Writing A Persuasive Essay On Cyber Bullying: Tips And Ideas
Persuasive essays can actually be a lot of fun. After all, I’m sure you’ve spent plenty of time composing papers which rely on hard facts and other people’s opinions- and with this one, you get to have your own voice! Now, that doesn’t mean you don’t have to back up your arguments and cite the debates to be had on both sides of the issue at hand, but the purpose of this assignment is to convince your reader to your side of the argument.
If you don’t know where to start with this project, here are my suggestions to help point you in the right direction.

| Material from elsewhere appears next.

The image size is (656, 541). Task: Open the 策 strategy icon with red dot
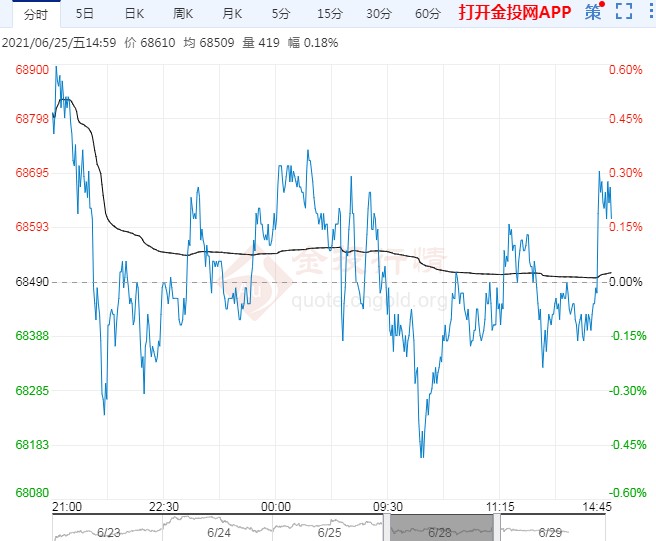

- As with any assignment, you first need to get yourself organized. Make a study timetable that you know you can stick to, and which gives you plenty of time to accomplish each part of the project.

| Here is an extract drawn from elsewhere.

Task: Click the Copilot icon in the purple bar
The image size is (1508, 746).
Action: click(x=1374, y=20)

- Selecting a good topic is crucial. You need to be logical and convincing in your point, and be able to give solid information and references to validate your arguments, so bear this in mind when it comes to topic selection.
- Cyber bullying is unfortunately becoming more and more rampant, so there are many issues surrounding it that you could look at. Once you’ve selected a broad topic, you should narrow it down to a particular issue.
Some broad areas you may wish to look at could include:
- Suicide rates amongst victims.
- Is enough being done by internet companies to stop cyber bullying?
- Should governments impose more internet restrictions?
- Does cyber bullying differ to usual bullying in its effects on the victim?
- How much parental control should there be on the internet- looking at the wider issue.
So, you’ve debated such questions, come to your own standpoint and know which area you are interested in. Now you need to take the issue and form a persuasive argument for it- therefore ending up with a title such as: Preventing cyber bullying: why there should be new criminal laws that should always be acted upon in order to stop a fast becoming widespread problem- and why this is the government’s responsibility.
Once you’ve got your topic, performed plenty of research, gathered notes and made lists, you’ll be ready to write a first draft. You should already know what clear and concise points you want to make and how you’re going to back them up, as well as presenting alternative view-points. In your conclusion, you need to convince your reader, based on the content given, that your solution is the right course of action.
Once you’ve written the first draft, re-read and re-edit again and again until it’s just right.